I want to make some language processing. my code work properly when I used dataframe that “yor1” or “yor2”. but unfortunately when I merge these dataframe in 1 dataframe , which is “yorumlar”, my code gives this error
File "D:\BELGELERİM\programing\4_Datascience\havlu dil işleme\nlp.py", line 44, in <module>
yorum = re.sub("[^a-zA-Z]"," ", yorumlar["Body"] [i])
File "C:\Users\oby_pc\anaconda3\lib\re.py", line 210, in sub
return _compile(pattern, flags).sub(repl, string, count)
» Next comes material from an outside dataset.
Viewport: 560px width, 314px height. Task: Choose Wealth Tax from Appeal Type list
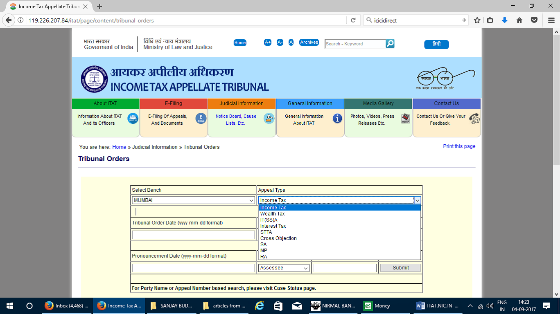[273, 214]
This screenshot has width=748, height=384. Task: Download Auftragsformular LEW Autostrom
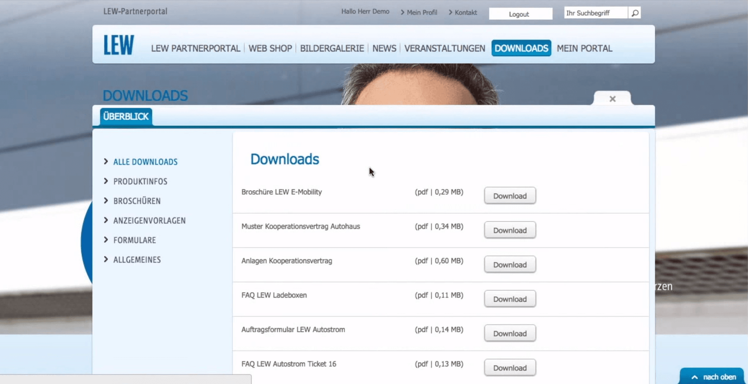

TypeError: expected string or bytes-like object
and moreover to this, shape and type of “yorumlar” is true. there is something wrong with pd.concat operation but i could’n solve it. all files ,that i try to concat, is same format. my code is. in the and you can see my variables type and size.
import numpy as np
import pandas as pd
import re
import nltk
from nltk import FreqDist
yor1=pd.read_csv("Amazon Brand.csv")
yor2=pd.read_csv("American Soft Linen.csv")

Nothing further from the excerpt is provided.